Blockchain technology and smart contracts are significant innovations. However, the technology is only as secure as the code written for it. Trader Joe is one of the blockchain projects that, with the help of multi-auditing, avoided a potential catastrophe due to a code vulnerability.
Trader Joe Gets Multiple Code Reviews, But....
It is good to see more DeFi projects undergo code reviews to ensure their project will keep clients' funds safe. As most of these solutions are decentralized and trustless, the code must hold up under pressure and not contain any vulnerabilities. I am glad to see more audits happening, although everyone needs to remember they are not a guarantee for safe and secure code, unfortunately,
In the case of Trader Joe, the security audits themselves were rather interesting. Even though the team has undergone more than one of these audits, it appeared most of the verification procedures overlooked one crucial vulnerability. I can understand it is difficult for auditing firms to look at everything and wonder if it works as intended, although when multiple parties miss the same issue, something doesn't appear right.
Per the explanation, there was a vulnerability in the MasterChefJoeV2 contract. Suppose an attacker took a flash loan and deposited tokens eligible for double rewards. In that case, they could emergency withdraw them, deposit a single token back, and harvest the bonus rewards as they would have with the total amount of initial tokens. That is a significant vulnerability and one that can have severe consequences. Furthermore, if multiple people exploited that option, double rewards would be issued to users who do not provide the necessary liquidity.
Although the TraderJoe team removed the double rewarder contracts, it is still a strong wake-up call. With $25,000 in rewards at stake, pulling the plug is the option I would take as well. Interestingly, this issue was discovered by the SushiSwap team and not an auditing firm. However, TraderJoe has confirmed they will undergo a new audit to re-evaluate the entire protocol's security measures.

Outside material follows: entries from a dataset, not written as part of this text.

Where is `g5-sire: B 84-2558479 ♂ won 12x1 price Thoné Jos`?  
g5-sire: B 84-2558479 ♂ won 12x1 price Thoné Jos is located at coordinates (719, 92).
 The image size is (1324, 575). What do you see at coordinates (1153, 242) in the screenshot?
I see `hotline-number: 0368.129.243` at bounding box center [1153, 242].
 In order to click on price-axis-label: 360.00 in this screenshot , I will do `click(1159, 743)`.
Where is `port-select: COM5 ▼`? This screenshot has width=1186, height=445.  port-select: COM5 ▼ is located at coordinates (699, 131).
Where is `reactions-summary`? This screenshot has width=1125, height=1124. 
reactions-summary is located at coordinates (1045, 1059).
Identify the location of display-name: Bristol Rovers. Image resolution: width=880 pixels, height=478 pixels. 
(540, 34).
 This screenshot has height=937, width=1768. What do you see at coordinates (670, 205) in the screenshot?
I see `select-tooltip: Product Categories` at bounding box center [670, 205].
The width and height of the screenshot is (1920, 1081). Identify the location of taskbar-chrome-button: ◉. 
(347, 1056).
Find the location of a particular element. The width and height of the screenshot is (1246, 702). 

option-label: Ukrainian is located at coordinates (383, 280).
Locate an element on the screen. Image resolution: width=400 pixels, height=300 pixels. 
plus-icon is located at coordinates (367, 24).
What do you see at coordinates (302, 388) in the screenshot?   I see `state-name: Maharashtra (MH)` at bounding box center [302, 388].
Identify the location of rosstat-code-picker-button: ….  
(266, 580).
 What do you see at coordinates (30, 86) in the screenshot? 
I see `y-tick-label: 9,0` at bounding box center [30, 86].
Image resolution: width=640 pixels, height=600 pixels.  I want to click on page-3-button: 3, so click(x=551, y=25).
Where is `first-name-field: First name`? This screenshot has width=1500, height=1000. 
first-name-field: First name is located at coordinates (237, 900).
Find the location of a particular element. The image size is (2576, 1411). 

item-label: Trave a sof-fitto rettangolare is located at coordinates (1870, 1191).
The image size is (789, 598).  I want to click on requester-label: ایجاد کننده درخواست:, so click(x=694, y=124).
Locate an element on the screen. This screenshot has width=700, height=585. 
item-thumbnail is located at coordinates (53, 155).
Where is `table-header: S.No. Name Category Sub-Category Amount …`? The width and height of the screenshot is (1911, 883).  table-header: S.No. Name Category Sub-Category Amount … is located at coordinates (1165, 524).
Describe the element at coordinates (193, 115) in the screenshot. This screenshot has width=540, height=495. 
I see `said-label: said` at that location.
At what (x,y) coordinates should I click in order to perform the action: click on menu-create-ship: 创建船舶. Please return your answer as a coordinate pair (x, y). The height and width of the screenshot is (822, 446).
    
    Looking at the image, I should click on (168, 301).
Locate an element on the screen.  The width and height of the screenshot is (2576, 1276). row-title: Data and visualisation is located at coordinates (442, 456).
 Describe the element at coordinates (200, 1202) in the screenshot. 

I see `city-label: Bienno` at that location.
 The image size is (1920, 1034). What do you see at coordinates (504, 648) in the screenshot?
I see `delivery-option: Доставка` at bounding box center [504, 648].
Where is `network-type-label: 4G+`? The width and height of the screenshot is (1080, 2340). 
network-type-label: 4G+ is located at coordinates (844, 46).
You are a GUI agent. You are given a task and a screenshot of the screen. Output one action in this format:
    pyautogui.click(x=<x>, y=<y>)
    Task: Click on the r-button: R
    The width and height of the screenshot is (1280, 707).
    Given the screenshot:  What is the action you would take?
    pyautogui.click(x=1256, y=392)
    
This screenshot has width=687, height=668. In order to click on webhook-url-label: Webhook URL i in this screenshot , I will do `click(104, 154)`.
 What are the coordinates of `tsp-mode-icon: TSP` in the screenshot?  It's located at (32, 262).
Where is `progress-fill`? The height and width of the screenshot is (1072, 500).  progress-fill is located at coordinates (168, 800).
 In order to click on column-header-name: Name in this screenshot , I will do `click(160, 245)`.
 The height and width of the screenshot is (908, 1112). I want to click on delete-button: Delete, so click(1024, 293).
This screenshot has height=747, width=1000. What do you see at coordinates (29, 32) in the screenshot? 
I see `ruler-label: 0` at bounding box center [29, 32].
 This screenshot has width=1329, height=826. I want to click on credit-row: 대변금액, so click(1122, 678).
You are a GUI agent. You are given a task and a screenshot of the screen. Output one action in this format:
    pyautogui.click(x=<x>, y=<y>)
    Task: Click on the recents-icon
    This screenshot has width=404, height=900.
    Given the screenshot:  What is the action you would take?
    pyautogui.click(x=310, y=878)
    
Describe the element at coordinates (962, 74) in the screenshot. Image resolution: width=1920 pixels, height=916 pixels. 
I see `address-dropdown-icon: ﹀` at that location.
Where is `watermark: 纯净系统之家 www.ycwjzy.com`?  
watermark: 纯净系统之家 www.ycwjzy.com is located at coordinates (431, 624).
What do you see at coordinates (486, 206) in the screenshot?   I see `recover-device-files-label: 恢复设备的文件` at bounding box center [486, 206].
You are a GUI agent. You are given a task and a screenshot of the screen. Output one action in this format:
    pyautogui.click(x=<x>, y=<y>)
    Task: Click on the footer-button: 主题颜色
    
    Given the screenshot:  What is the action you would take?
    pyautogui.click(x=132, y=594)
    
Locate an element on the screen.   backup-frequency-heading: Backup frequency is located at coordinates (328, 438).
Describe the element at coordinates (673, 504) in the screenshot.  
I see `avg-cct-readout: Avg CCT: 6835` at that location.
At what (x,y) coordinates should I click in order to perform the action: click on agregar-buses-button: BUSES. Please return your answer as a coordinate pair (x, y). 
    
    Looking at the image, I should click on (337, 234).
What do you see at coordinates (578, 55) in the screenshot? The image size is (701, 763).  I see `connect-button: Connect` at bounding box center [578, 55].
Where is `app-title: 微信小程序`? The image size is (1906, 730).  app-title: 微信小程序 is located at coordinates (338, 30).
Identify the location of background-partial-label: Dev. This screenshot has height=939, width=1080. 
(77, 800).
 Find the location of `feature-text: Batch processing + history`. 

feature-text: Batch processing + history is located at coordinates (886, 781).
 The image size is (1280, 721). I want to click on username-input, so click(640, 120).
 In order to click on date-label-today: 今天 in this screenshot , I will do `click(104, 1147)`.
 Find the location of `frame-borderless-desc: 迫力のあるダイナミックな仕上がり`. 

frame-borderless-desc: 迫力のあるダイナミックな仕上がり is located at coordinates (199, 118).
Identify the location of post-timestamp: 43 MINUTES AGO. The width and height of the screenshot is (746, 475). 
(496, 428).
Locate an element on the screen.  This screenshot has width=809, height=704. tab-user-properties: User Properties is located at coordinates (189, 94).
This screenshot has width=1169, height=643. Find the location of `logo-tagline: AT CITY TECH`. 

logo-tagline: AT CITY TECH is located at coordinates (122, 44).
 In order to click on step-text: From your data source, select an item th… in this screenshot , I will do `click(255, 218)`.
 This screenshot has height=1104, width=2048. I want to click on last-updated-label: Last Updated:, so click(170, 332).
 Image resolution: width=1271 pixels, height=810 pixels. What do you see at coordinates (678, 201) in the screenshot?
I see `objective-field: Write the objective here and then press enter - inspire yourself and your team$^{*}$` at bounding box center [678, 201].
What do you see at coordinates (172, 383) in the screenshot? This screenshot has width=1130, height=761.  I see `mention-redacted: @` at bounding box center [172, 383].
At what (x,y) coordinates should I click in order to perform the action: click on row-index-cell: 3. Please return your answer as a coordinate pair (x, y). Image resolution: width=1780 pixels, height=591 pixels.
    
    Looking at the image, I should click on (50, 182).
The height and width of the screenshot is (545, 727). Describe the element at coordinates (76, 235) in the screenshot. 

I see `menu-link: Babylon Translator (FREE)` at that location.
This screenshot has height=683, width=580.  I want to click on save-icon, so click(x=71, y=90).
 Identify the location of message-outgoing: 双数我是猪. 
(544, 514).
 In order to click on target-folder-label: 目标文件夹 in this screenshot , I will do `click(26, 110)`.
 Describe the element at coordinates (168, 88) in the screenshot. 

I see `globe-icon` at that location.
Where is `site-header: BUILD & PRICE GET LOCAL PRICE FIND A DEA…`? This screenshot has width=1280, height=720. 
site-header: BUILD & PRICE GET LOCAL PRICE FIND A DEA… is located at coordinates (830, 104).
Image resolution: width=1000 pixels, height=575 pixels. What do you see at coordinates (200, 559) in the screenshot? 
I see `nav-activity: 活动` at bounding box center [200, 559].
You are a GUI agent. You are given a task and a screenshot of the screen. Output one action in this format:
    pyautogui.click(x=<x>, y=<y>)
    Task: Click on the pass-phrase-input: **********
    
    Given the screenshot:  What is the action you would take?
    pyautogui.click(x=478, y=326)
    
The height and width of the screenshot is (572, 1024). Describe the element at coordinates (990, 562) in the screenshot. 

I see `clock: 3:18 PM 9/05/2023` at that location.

Why Would SushiSwap Do This?
For those unfamiliar, SushiSwap is one of the biggest decentralized exchanges in the world. The protocol initially aimed to compete with Uniswap, although it is challenging to dethrone the undisputed king of decentralized trading. Even so, SushiSwap is a successful platform and a platform I enjoy using for some of my tradings. Competition among DEXes is a good thing, as it fuels ongoing innovation and improvements.
As Trader Joe is a DEX and lending platform, it is — in theory — a competitor to SushiSwap. However, if any cog in the DeFi machine fails, the impact on other projects can be rather severe. Keeping all projects safe from harm benefits the broader industry, including services that would otherwise be competitors. Moreover, Trader Joe is an up-and-coming platform that is gaining a lot of Total Value Locked on the Avalanche blockchain, making it a platform worth supporting, in my view.
Moreover, the open-source nature of smart contracts makes them easy to access and read. Therefore, it is in every developer's best interest to look at how others put their code and functions together. If something seems amiss, alerting the code creator is the courteous thing to do. I find it heartwarming that SushiSwap to alert Trader Joe about this issue, even though they had no obligation to do so.
The HashEx Angle
As one of the companies auditing Trader Joe, HashEx looked at the code for this project and documented a few issues in their initial audit report. The issue affecting the smart contract and double rewards was not discovered at the time. SushiSwap’s team was already notified about the issue, allowing them to offer a helping hand. HashEx offered support and advice regarding the severe bugs and recommendations on what to address.
The HashEx team conducted a preliminary smart contract audit for TraderJoe in August 2021. The team notes three high-severity issues and several code improvements to be made. As is courtesy in this industry, the firm included several recommendations to ensure these bugs coil not become critical flaws if left unaddressed.
Following the discovery of the vulnerability, the team looked back at the code and confirmed no one had any time to exploit the vulnerability before Trader Joe removed the double rewards. Moreover, the EmergencyWithdraw function was used three times for small amounts, confirming no funds have been stolen. However, it is evident that multiple audits from several independent companies — something that is largely accepted in the DeFi space — are an absolute must for any self-respecting project.
In the end, the vulnerability has been addressed, and no funds have been lost. Trader Joe and its users are happy and can continue using Avalanche's service without any issues. The double rewards are no longer in play, although removing them was the only viable option to guarantee safety for all involved parties.
I'm glad to see such a quick resolution to this matter, and it highlights the need for multi-auditing. Having multiple sets of eyeballs go through code is essential to ensure the code works as intended and cannot be exploited in any manner. It is also a severe warning to other DeFi projects that either refuse or neglect audits, of which there are many. Having code vetted by official auditing companies or developers is essential to prevent any future mishaps.